Text shown »
And then
there were the days where Tim and I were hitch-hiking on our honeymoon, traveling
wherever the winds blew and the busses drove, never knowing from one day to the
next if we would have a nice, cockroach free place to spend the night, or where
the next job might be found. It was a
real adventure, but my nails never did grow much that whole time because I was
too busy nervously biting them. What a
terrifying challenge.
And don’t
get me started on my first pregnancy!
So this
teaching of Jesus is one that really sticks in my craw. Don’t worry, be happy, He says. Ha! I
never really figured that out.
Being an
atheist worrier is a full-time job.
Trying to make sure you have packed everything you might ever need. Packing the baby seat in the car trunk two
months earlier than needed, just in case.
Having a heavy purse with everything from hand sanitizer to 35 cents for
a payphone. Having a glasses repair kit
with spare parts as well as a sewing kit with first aid supplies.
But even I
have never been locked up in a jail while a city is being torn apart by
war. Bombs flying, or okay, no bombs in
Jeremiah’s day, but there would have been battering rams, for sure, starvation
after the blockade was up, and no end in sight for the people of Israel,
surrounded by the Babylonian armies.

Information supplied »
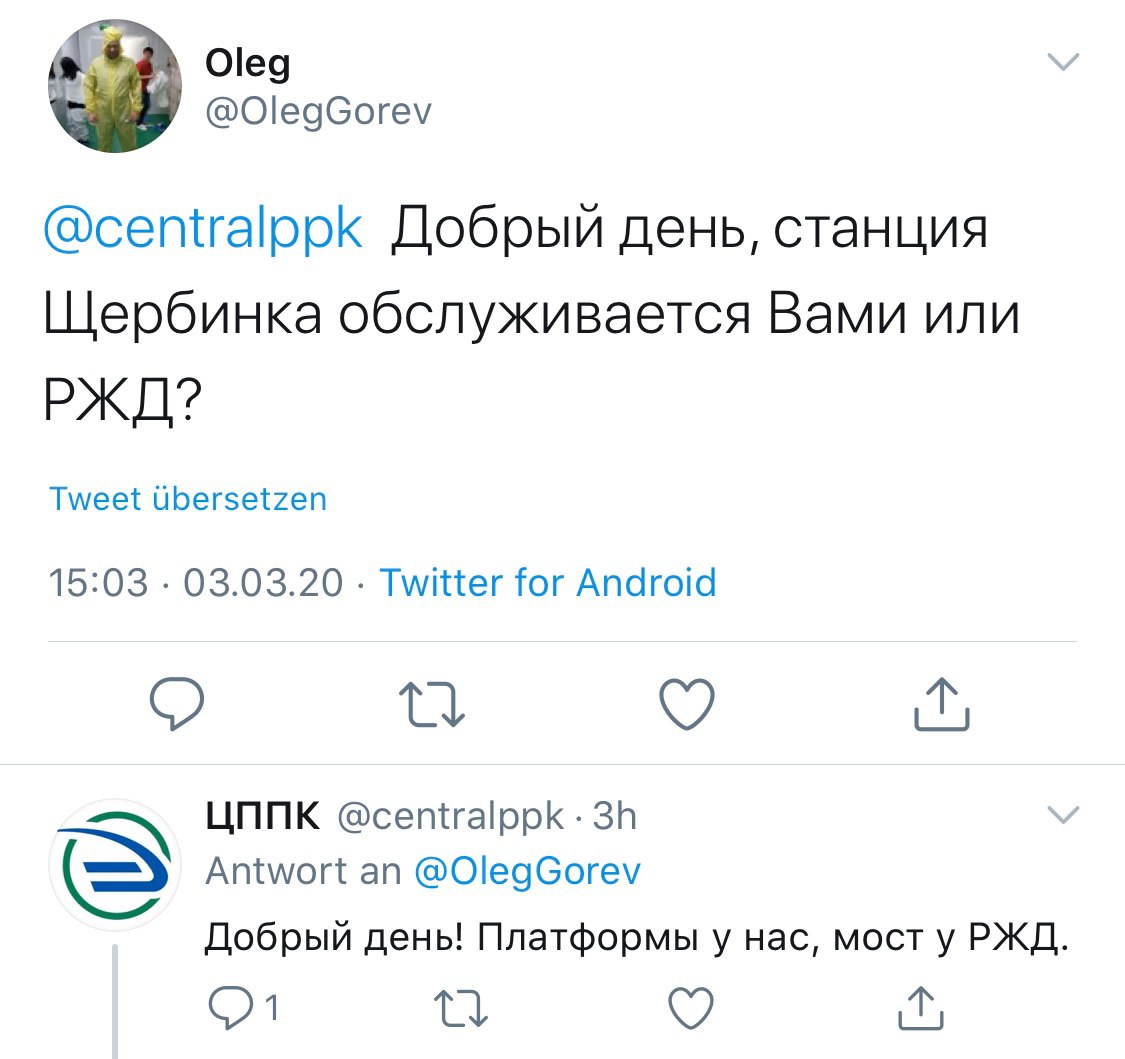Retweet Oleg's main tweet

Complete the following »
(a) In the reflection on worry, what was the writer doing on the honeymoon with Tim?
(b) Please repeat the stretch of the reflection on worry from "Trying to make" through "just in case.".

Results of the tasks »
(a) Hitch-hiking, traveling wherever the winds blew and the busses drove.

(b)
Trying to make sure you have packed everything you might ever need. Packing the baby seat in the car trunk two
months earlier than needed, just in case.